Test and taste - recipe of food writing
By Express News Service | Published: 04th October 2013 07:51 AM |
Food is a akin to sex in more ways than one, said Prof Pushpesh Pant beginning his conversation on session ‘’Food Writing: How to Make it Tasty’’, sharing the dais with Tara Deshpande and Sujit Mahapatra during the Odisha Literary Festival.
‘’Food writing has the same appeal, charm, lure, temptation that erotica has. There are two basic hungers of a human being __ appetite and sexual desire __ and food gives you the same forbidden fruit kind of a charm. When you write about food, it appeals to some basic urges of a person. It either makes you toxic or is intoxicating…it makes you either euphoric or sad. In fact, a food book evokes nostalgia like a lost love …it evokes smell, taste and memories,’’ said the former Jawaharlal Nehru University (JNU) professor who has authored the popular ‘India: the Cookbook’. He is currently working on book on ‘Paan’.

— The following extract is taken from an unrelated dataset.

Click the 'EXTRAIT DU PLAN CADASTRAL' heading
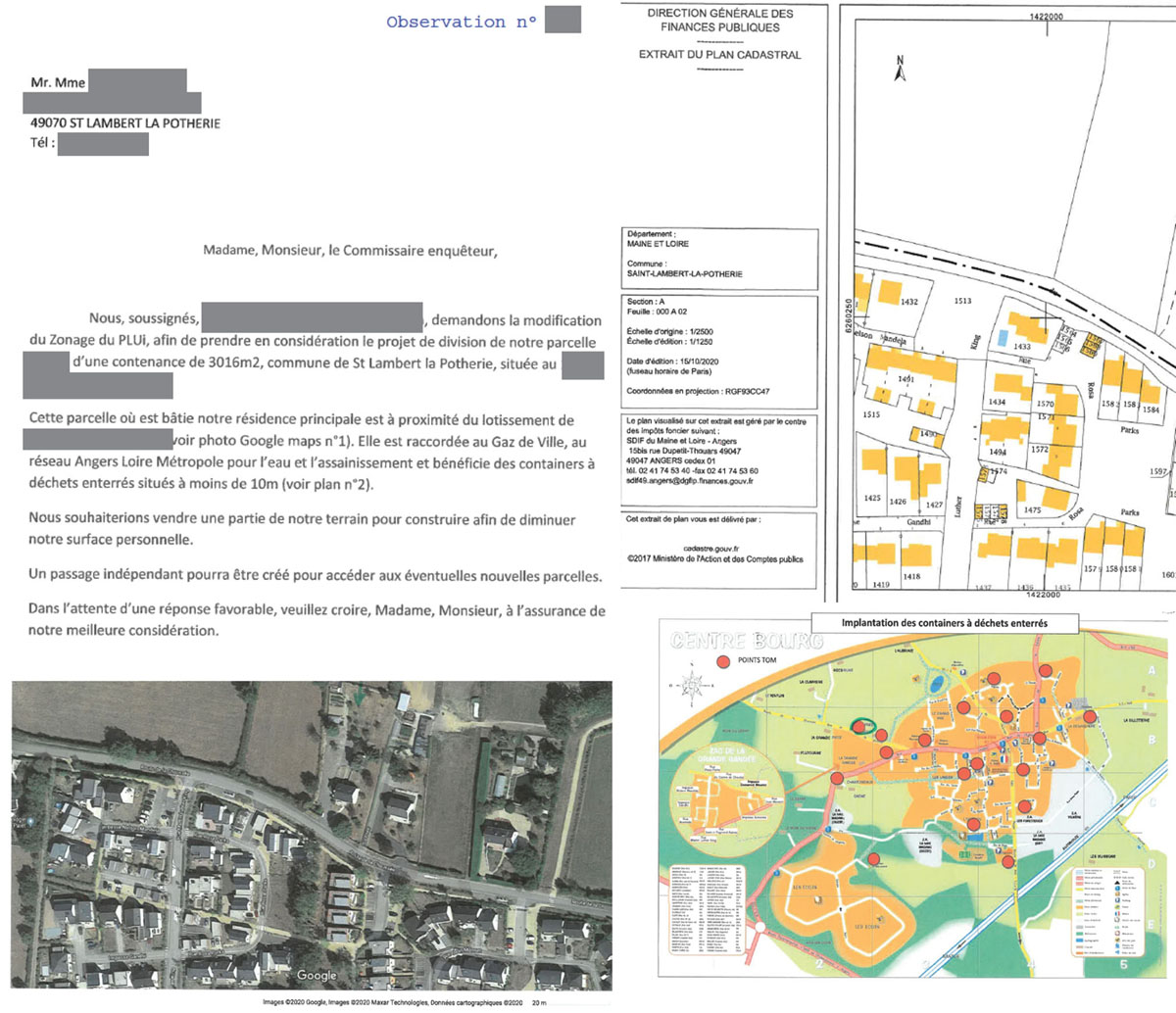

Indian foods, Prof Pant said, are like the mighty river system. ‘’It has its origin and estuaries. From the origin in the Himalayan glacier to where the river meets the sea, there are several distributaries, confluences. Similarly, Indian food is a reflection and celebration of the country’s rich culture and diversity.’’
Tara, actress-turned-chef-turned-writer who has authored ‘A Sense for Spice’, said food writing has really evolved in the last several years. ‘’Now, we have general recipe books, food books on travel, cook books on family recipes and so many different things. This is because cook books today have to be more interesting as they are competing with cookery shows,’’ she said, adding that even a plain recipe book is important in today’s time. ‘’Since most of us have forgotten how home cooked food tastes like, these recipe books are like priceless heirlooms.’’

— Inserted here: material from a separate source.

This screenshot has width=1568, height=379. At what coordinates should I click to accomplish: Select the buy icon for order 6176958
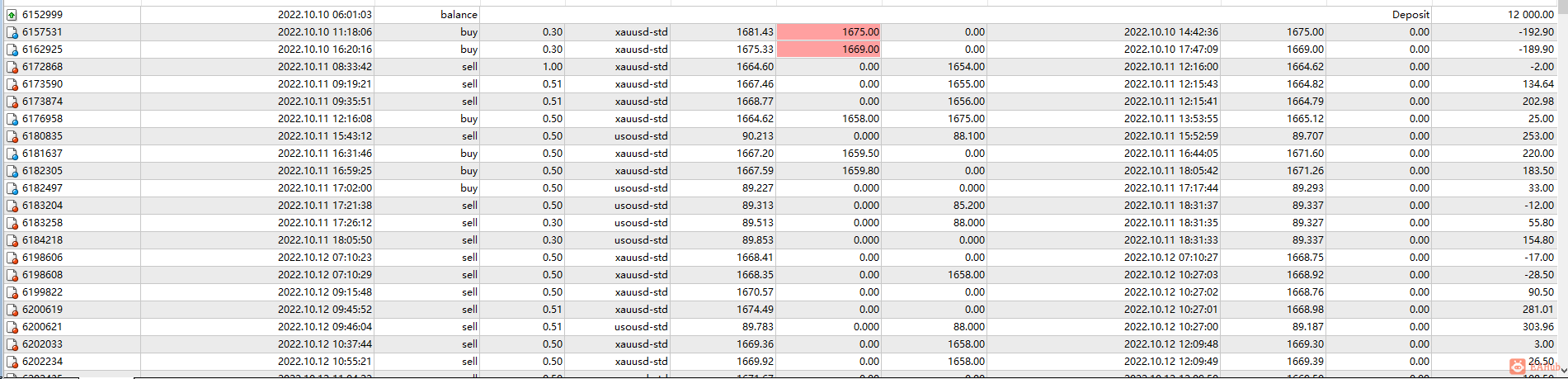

Contrary to the thought that writing cook was an easy job, Tara said it is extremely difficult. Her book ‘A Sense for Spice’ is a rich tapestry of recipes and stories that takes the reader from the lush Konkan coast to the metropolitan Mumbai. ‘’Every recipe that I put in book had to be tested, translated from original language, and adapted. There was also a sense of responsibility towards people who were going to buy the book,’’ Tara said.
The authors added that various myths related to Indian food should be demystified.